We were a viking raiding party for a costume party we attended this weekend. A party raiding party! Making the costumes is the one of the best parts of costume parties, and we made sure we took full advantage of the opportunity. We cut, sewed, painted, and wired our outfits together from things we found around the house and things we purchased at the dollar store and goodwill.
When we finally decided on our characters, and came up with the viking raiding party, our first goal was to find some fur. Since we didn't have time to hunt, kill, and skin wild animals in true viking style, we settled for skinning some stuffed animals we bought at the goodwill store. I think we felt nearly as bad about killing teddy bears are we would have felt for skinning real bears. We tried hard not to think of Toy Story while we pulled their stuffing!
Once we had nice selection of "animal skins", we tried them on in various ways trying to capture the essence of viking. Teddy bear hair wasn't quite vicious enough for Jamie's vision.
How about a handle-less sieve with a skinned Easter bunny? Not really the regal warrior look I envisioned.
Ah-ha! Using skinned bunnies to tie the shoulders of Jamie's bear cloak (by bear cloak, I mean square piece of felt material with a hole cut in one corner tucked into one of Leigh's fancy belts) was evoking a viking scowl for my photos, so we knew we were on to something with this bunny skin application.
Some foam toy swords needed some viking bling, so Jamie wrapped the colored foam handles with shiny duct tape, and I wired some costume jewelry to the handles. I'm not sure Jamie was convinced that vikings would use such sparkly swords, especially swords with golden hearts, but mom and I told him that he was the viking king, and viking kings get all the best plunder. Something about being called the viking king made him like the bedazzled swords much better.
Mom used an aluminum cookie tray and some black electrical tape to create a shield with a viking symbol. Once it was sprayed with gold paint, the tape was pulled off and a silver symbol was revealed. Real vikings would have been impressed as I was, I'm sure.

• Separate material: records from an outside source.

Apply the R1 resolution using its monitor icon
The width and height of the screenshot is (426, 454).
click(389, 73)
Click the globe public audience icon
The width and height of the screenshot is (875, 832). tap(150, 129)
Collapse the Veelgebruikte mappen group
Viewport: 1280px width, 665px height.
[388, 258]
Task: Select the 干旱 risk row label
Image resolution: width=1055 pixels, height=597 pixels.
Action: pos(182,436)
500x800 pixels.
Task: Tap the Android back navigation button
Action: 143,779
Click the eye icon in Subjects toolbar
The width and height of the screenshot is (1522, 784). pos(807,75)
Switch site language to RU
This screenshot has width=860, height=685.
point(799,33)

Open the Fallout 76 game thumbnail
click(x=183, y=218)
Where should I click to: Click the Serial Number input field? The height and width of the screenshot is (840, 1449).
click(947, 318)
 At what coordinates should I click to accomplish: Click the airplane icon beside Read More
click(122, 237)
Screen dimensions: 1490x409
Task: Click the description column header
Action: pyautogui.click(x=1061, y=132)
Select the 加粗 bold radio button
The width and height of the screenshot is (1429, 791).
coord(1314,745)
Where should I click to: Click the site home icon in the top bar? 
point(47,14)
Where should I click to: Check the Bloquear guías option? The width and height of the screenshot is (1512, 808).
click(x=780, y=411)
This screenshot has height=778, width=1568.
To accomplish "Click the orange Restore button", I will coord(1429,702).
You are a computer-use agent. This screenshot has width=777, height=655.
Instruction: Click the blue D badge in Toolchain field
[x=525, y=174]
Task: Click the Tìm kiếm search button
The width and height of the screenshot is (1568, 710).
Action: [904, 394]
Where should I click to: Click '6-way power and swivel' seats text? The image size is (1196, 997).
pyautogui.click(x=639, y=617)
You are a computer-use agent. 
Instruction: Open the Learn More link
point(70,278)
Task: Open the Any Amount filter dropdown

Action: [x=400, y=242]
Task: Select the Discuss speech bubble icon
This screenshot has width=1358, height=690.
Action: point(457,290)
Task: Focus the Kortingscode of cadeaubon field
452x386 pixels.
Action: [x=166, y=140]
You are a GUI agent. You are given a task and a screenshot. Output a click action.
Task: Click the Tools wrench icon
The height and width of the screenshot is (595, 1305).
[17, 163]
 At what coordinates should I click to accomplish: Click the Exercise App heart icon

What we wanted were some horns, for our headgear. Brandon was using some of his animal bone collection to create his viking helm, but Jamie and I had to get creative. When mom suggested we use some of the dried long neck gourds that we harvested last summer from her garden, I had an instant head gear epiphany. Jamie used a dremel tool to cut the bottoms from the gourds, and after pulling out all the seeds I sprayed them with paint.
I chose to paint mine solid gold, like any lady viking would choose to do, but Jamie's "horns" are bone colored with gold bases.
Jamie's horns were wired to the sieve, to create a helmet, and the bent handle created the nose piece. Brandon's frightening helm is made from a toy helmet with fur and bones arranged on it. My headpiece was made from a stuffed skunk sewed into a headband shape with gourds wired to it. It was so light weight that most of the time I would forget I was wearing it and poke people unintentionally. I really enjoyed the shadows cast by the antlers and gourds when lit from behind.
My, um, .... "chest armor" got a lot of attention at the party. I felt prepared for battle in my metal colanders and carrying my bow. Especially being accompanied by such intimidating viking warriors.